Visita de la mañana: cueva de las sorpresas o Sung Sot. Pero antes, recibimos a las barquitas de los vendedores, todas empeñadas en la búsqueda de alguien que les comprase sus collares, pulseras, anillos, o algo del supermercado. No más vino, gracias, con el de anoche fue suficiente. Y en el camino pasamos por delante de uno de esos pueblitos flotantes tan peculiares, sustentados en bidones y cualquier cosa que los mantenga  a salvo y base de barcos de pesca ataviados con faroles y largos postes y mástiles, así como de los barcos-supermercado. Un lugar peculiar, colorido y a todas luces, frágil.

La cueva supuso una subida nada despreciable hecha un dolor por la progresiva acumulación de gente. Así como en Totip estuvimos casi solos, esto parecía una romería. Me desagrada. Finalmente logramos entrar a una cueva bonita y bien iluminada, con distintos juegos de luminaria para resaltar el relieve. La cueva toma su nombre de una roca en forma de falo bautizada como sorpresa por los franceses. Quelque charme. A la salida, el número de barquitos arracimados alrededor del muelle se había doblado, así que dentro de todo, teníamos suerte, lo fuerte venía detrás. Huyamos. Pero no sin antes atender a una curiosa señal que marcaba la salida hacia un lado y los servicios hacia otro. Cuestión de preferencias o de urgencias. Y sin dejar tampoco de quedarse embelesado con otra barquita-tienda, en esta ocasión pescadería, en la que una mujer disponía con sumo cuidado los cangrejos y almejas que ofrecía en barreños de colores. Qué foto si hubiera buen fotógrafo.

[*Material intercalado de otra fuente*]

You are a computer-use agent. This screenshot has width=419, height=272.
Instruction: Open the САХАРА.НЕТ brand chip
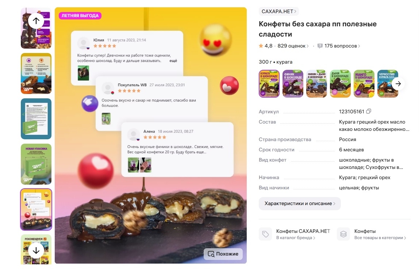click(x=279, y=11)
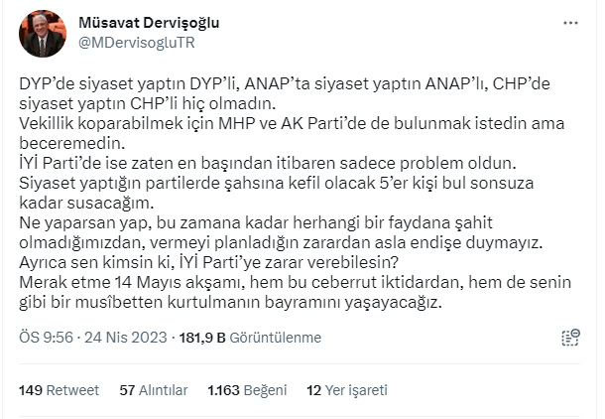Click the icon right of the view count
Viewport: 605px width, 419px height.
(568, 337)
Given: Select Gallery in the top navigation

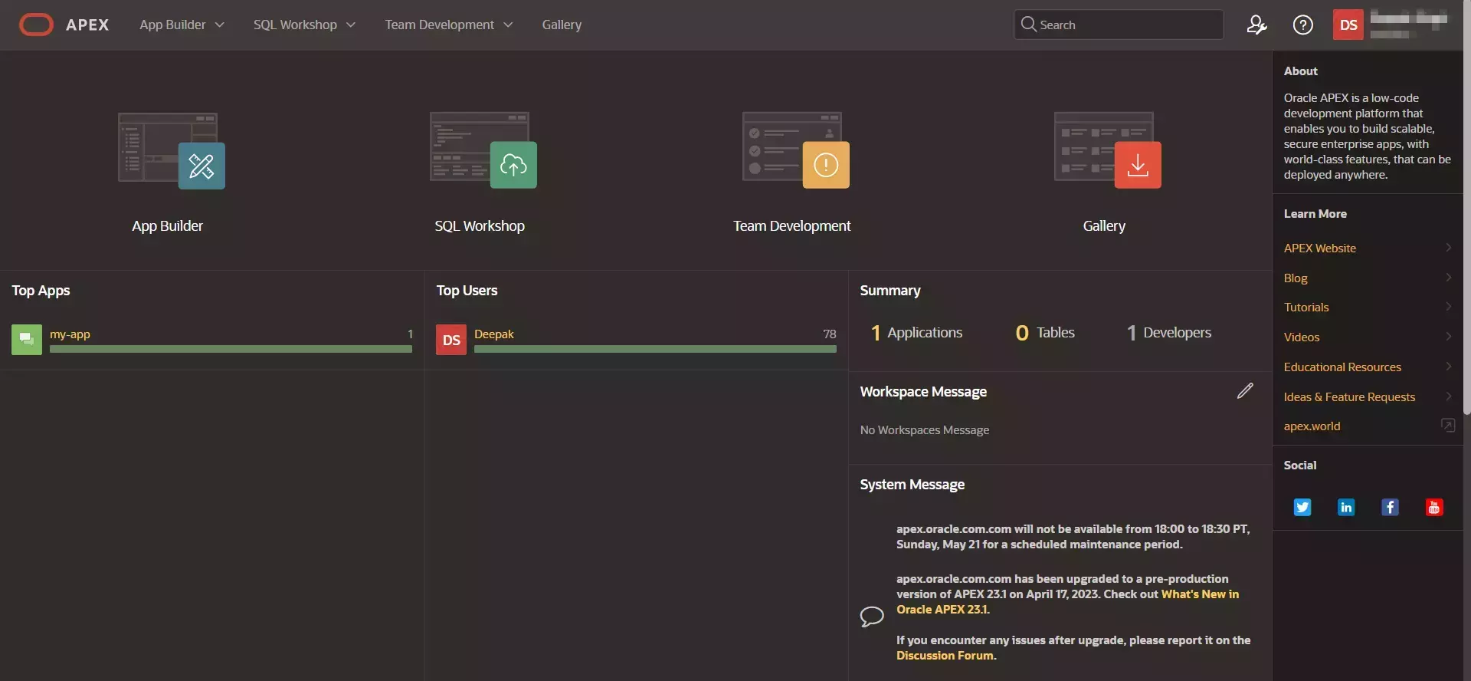Looking at the screenshot, I should point(562,25).
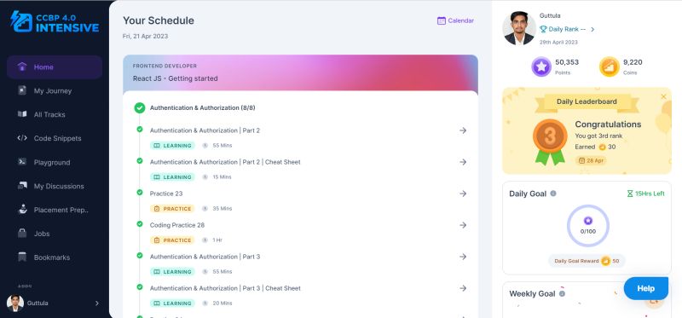The image size is (682, 318).
Task: Toggle Authentication & Authorization (8/8) green checkmark
Action: tap(140, 107)
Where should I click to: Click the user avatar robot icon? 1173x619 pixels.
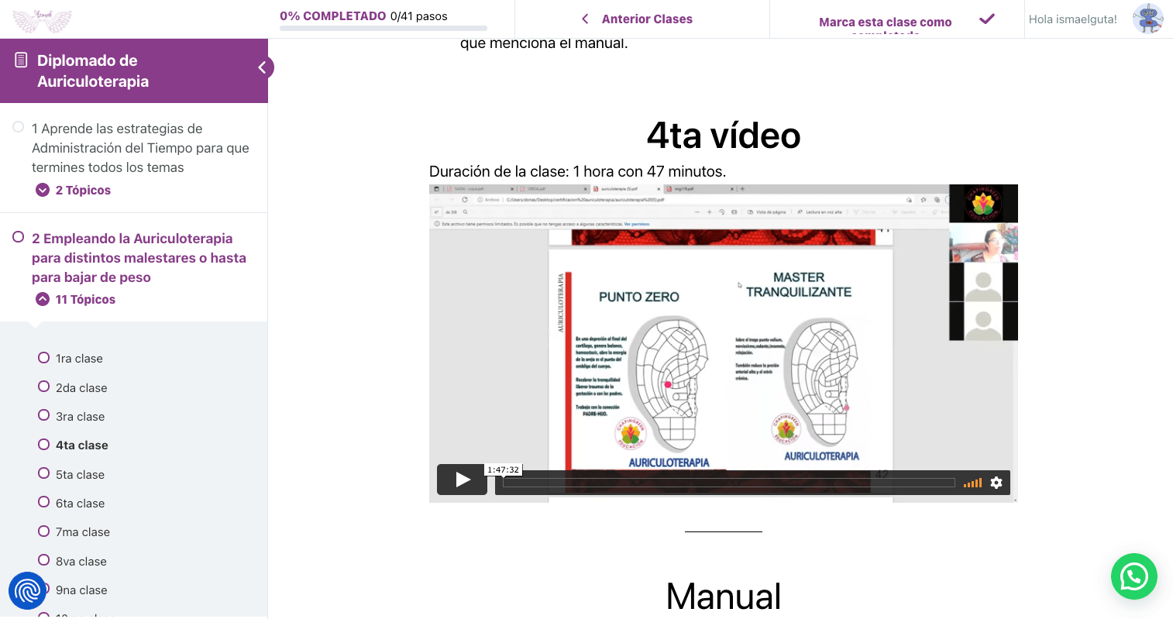click(1147, 19)
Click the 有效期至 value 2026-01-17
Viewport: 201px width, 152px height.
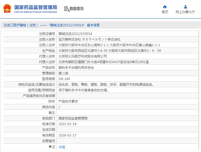pos(68,135)
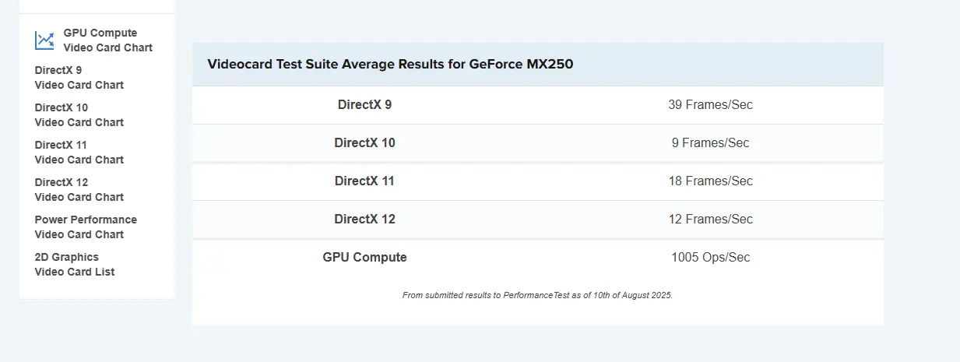Click the 12 Frames/Sec result value
Screen dimensions: 960x362
click(x=710, y=219)
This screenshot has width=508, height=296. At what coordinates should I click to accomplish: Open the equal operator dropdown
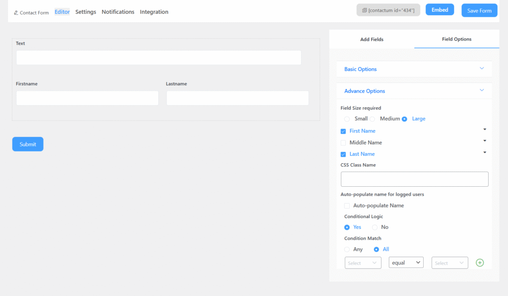point(406,262)
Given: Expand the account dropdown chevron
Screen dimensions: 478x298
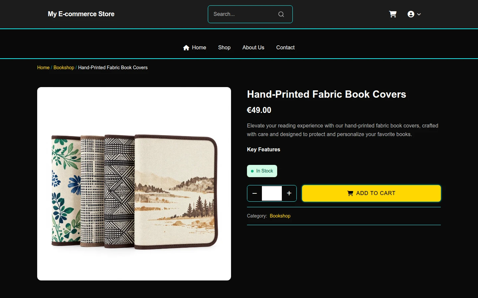Looking at the screenshot, I should point(419,14).
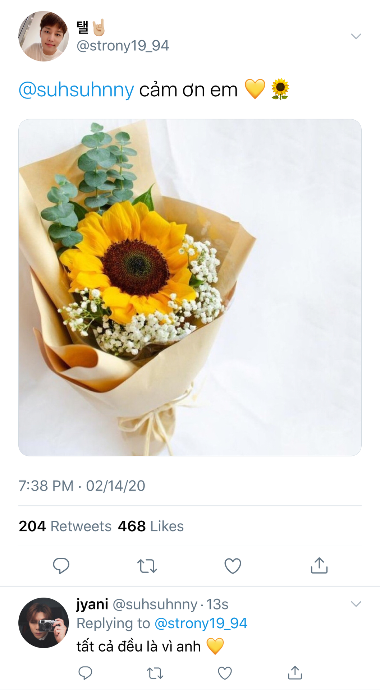Expand options for jyani's reply
380x690 pixels.
356,604
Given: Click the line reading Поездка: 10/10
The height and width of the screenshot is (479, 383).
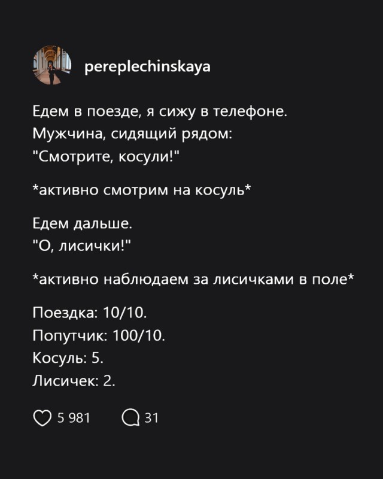Looking at the screenshot, I should [83, 312].
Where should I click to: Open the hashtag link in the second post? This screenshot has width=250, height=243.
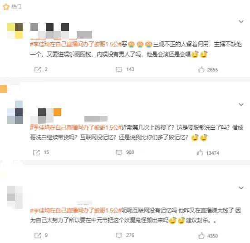(76, 127)
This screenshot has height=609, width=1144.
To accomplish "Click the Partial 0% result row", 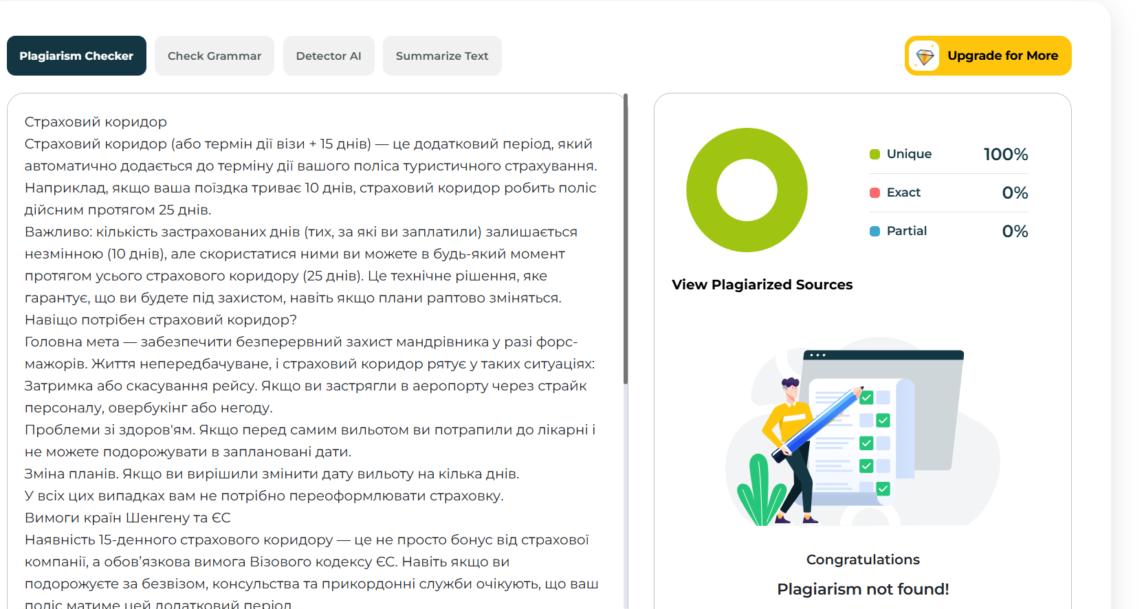I will tap(949, 231).
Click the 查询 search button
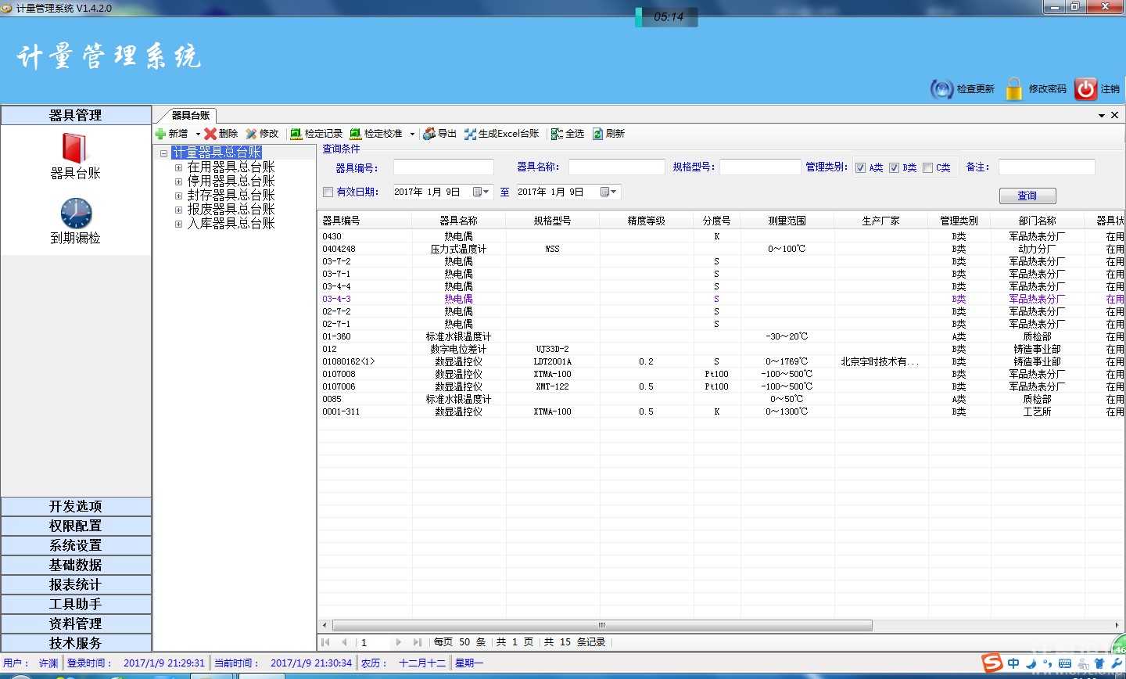This screenshot has height=679, width=1126. tap(1027, 196)
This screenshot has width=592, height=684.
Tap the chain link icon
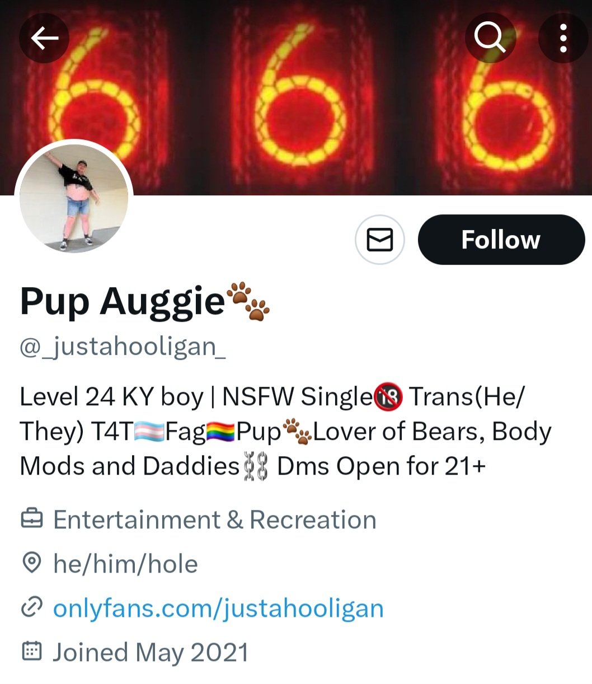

Camino de vuelta a toda máquina, jalonado por las últimas fotos a los barcos que tenían desplegadas sobre el agua una larguísimas pértigas. Y casi al llegar a Ha Long para desembarcar… la verdadera sorpresa.
- ¡Mira!

Ante nuestra narices teníamos (si no recuerdo mal el nombre) al Costa Victoria, si no gemelo, un primo cercano del aciago Costa Concordia. Mucho mejor nuestro barquito, dónde iba a parar. Y más seguro. Quita, quita.